> **EXERCISES**:
1. Set down the stretch of the thread on MTU path discovery and IPSec from "I am certain" through "invalid session either....", word for word.
2. In the records, update the stretch from the line that contains "Where should I click to: Toggle" through the line that contains "Action: coord(143,114)", with both of those lines included, so that "filter" becomes "facet" and nothing else changes. Return only those lines.

─── GIVEN PASSAGE ───

RE: MTU path discovery and IPSec

The problem is described pretty clearly at
http://www.cisco.com/warp/public/105/56.html. The issue I have
experienced is that fragmentation can lead to performance impacts that are
unacceptable.

I wish we could start a clue campaign informing people why ICMP should not
be summarily dumped at the firewall.

Chris Proctor
EPIK Communications

Do not just blame random company's firewall's for dumping ICMP. There are
some very well known hosting groups that filter ICMP on edge of their
network's in their routers.

It gets even worse when their server admin's decide to leave PMTU discovery
on. Sort of defeats the purpose...

Given the nastiness of ICMP DDoS attacks of late, it might be better to hit
the server and client admin's with the clue bat about not using PMTU
discovery (which also extends to the writers of the App's and OS's). Frag.
is in the fast path of just about every current version of brand C code, so
giving the tunneling folks the OK to frag the packet might be preferred to
forcing them to mess about with alternate options.

David

You could drop ICMP packets at your firewall if the firewalls properly
implemented stateful inspection of ICMP packets. The problem is few
firewalls include ICMP responses in their statefull analysis. So you are
left with two bad choices, permit "all" ICMP packets or deny "all" ICMP
packets.

Actually, any halfway decent firewall allows you to permit certain ICMP
type codes while rejecting others. Not a perfect solution, but, for the
most part, there aren't a lot of fragmentation-needed exploits running
around. (In fact, I'm hard pressed to imagine how a Frag needed packet
for an invalid session could do much of anything).

Owen

there are expert modes where you can apply the
name source destination protocol time comments. rank state action track
for more stabilized dedicated connections

I am certain there are more depending on the vender

-Henry

You can use a forged 'frag needed' to stomp an existing connection of the
victim's down to 64 byte MTU or similar silliness, but other than sheer
"it's a packet" DDoS effects, I can't think of a malicious use for one for
an invalid session either....

Agreed. However, the former pretty much requires knowledge, a lot of packets,
or a really lucky set of guesses.

Owen

Given the nastiness of ICMP DDoS attacks of late, it might be better to

hit

the server and client admin's with the clue bat about not using PMTU
discovery (which also extends to the writers of the App's and OS's).

This idea that some protocol has been used for some form of attack means
that we should for now and evermore block that protocol leads clearly to a
network with all protocols blocked. No, I don't buy the argument that
icmp (at least most forms of it) should be blocked.

Frag.
is in the fast path of just about every current version of brand C code,

so

giving the tunneling folks the OK to frag the packet might be preferred

to

forcing them to mess about with alternate options.

─── RECORD SET ───

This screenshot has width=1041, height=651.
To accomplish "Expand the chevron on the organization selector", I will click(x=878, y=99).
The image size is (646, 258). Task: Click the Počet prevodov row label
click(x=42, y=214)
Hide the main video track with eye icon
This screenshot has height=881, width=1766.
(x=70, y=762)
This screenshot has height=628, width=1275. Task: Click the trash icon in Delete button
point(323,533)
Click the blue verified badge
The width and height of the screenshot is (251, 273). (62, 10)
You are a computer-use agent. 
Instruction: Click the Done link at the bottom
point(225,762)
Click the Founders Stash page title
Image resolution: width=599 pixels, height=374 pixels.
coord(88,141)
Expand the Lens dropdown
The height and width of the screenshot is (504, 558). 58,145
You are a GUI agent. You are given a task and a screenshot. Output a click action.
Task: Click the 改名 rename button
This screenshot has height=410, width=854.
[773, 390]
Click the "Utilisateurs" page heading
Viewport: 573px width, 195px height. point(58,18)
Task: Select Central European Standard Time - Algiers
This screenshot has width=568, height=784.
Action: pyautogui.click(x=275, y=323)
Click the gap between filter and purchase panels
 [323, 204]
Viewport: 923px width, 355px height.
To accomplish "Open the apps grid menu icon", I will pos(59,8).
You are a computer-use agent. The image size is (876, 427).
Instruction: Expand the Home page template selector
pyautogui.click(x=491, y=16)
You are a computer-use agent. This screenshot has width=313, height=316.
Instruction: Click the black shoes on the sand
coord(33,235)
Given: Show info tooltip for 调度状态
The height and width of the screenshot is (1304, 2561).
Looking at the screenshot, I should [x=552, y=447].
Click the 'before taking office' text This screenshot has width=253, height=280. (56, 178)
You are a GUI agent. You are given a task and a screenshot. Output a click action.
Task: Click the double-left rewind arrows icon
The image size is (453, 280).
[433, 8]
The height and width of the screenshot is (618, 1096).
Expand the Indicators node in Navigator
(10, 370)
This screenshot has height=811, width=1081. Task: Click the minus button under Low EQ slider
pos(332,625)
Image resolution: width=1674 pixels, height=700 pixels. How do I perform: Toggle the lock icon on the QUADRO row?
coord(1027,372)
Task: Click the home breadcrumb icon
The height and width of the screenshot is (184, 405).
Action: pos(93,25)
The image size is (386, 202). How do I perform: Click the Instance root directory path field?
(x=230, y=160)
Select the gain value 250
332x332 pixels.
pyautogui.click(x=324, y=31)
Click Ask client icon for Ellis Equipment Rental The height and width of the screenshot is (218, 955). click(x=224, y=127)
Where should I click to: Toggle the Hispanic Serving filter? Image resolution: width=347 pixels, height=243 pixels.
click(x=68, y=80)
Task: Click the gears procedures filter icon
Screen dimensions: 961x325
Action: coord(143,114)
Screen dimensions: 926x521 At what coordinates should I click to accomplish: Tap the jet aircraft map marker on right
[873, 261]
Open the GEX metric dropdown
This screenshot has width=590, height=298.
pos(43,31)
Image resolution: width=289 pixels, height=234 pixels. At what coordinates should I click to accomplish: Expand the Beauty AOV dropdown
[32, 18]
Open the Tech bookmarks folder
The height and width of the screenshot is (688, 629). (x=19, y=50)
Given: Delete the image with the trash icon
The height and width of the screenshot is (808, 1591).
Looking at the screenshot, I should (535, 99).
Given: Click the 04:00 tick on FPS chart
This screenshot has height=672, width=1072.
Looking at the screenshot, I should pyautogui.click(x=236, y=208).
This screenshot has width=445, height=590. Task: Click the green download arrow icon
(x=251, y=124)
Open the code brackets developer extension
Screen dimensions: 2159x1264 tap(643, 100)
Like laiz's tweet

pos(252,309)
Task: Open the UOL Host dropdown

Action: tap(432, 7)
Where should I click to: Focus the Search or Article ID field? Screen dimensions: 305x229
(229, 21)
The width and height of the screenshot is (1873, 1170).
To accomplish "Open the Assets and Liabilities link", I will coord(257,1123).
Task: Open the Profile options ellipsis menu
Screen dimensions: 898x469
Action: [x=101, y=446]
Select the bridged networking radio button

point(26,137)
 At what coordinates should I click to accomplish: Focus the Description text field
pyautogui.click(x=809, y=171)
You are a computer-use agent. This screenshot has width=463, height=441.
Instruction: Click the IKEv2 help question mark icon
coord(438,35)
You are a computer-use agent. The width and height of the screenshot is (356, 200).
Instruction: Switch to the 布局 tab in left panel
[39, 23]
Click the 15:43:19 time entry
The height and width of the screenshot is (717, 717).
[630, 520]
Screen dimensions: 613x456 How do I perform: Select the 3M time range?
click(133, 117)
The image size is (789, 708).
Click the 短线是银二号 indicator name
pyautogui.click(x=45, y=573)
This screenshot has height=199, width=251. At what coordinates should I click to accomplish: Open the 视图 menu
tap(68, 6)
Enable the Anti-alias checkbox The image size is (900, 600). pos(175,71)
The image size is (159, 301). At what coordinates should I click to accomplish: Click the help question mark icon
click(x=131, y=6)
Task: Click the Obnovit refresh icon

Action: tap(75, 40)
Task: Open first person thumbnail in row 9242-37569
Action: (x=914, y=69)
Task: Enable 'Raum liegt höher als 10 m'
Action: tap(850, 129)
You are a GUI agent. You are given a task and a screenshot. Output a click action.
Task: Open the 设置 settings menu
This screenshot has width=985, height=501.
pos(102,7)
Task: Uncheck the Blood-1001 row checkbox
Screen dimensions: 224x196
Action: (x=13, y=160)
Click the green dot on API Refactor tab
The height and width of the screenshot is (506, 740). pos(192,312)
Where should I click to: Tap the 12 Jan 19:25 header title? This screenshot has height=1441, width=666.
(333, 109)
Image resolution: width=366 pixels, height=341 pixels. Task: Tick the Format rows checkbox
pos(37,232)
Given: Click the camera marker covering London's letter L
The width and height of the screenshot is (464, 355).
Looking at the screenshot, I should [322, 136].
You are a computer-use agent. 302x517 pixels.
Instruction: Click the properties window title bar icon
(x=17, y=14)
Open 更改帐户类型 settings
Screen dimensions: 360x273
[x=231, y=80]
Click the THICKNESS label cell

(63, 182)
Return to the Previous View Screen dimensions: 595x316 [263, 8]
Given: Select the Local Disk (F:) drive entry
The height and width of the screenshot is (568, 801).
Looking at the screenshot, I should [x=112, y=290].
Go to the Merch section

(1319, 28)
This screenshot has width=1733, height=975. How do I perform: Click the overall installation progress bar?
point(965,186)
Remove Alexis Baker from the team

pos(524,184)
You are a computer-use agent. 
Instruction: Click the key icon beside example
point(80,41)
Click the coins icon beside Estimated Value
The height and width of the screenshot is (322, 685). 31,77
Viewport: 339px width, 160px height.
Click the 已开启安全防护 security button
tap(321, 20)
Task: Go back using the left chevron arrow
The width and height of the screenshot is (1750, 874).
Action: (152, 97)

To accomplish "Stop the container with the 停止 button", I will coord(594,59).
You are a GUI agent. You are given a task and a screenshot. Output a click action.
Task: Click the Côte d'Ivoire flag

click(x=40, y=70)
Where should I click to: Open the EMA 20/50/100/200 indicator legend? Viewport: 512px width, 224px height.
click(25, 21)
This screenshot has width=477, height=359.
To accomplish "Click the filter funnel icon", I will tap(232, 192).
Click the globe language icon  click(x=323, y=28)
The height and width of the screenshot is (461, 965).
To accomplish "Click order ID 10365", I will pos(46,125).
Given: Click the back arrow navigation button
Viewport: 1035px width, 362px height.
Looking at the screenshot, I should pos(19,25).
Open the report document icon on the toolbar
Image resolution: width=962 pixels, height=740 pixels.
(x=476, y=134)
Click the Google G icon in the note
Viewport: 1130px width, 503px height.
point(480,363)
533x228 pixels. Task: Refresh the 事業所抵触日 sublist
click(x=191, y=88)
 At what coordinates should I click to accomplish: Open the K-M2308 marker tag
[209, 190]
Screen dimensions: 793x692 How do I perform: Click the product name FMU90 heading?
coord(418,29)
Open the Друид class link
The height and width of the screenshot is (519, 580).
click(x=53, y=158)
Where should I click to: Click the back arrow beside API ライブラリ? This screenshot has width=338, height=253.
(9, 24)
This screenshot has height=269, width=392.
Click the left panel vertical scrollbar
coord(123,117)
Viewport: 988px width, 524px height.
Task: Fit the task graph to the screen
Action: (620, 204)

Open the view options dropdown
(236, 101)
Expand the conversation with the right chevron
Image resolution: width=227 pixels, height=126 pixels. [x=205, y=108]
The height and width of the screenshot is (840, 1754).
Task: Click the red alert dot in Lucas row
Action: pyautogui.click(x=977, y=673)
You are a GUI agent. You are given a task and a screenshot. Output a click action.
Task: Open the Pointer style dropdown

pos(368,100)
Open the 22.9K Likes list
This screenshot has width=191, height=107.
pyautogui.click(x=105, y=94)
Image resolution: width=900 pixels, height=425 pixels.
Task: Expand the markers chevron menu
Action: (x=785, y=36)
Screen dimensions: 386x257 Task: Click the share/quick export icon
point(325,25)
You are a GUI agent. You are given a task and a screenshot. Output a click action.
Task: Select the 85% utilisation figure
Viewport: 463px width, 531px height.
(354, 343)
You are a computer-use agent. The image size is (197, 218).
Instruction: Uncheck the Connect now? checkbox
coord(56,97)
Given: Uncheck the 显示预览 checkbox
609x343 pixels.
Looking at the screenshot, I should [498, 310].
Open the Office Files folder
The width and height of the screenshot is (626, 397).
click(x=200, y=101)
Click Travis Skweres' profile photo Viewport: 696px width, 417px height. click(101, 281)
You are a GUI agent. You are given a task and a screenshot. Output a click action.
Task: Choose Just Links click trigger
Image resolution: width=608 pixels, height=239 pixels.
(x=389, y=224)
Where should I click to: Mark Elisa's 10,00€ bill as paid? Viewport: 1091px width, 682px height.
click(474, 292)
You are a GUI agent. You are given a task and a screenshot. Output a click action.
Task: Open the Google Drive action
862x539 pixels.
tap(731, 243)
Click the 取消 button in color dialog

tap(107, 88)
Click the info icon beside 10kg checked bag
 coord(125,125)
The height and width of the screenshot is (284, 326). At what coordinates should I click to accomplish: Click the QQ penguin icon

───

> **SOLUTIONS**:
1.
I am certain there are more depending on the vender

-Henry

You can use a forged 'frag needed' to stomp an existing connection of the
victim's down to 64 byte MTU or similar silliness, but other than sheer
"it's a packet" DDoS effects, I can't think of a malicious use for one for
an invalid session either....

2.
Where should I click to: Toggle the Hispanic Serving facet? Image resolution: width=347 pixels, height=243 pixels.
click(x=68, y=80)
Task: Click the gears procedures facet icon
Screen dimensions: 961x325
Action: coord(143,114)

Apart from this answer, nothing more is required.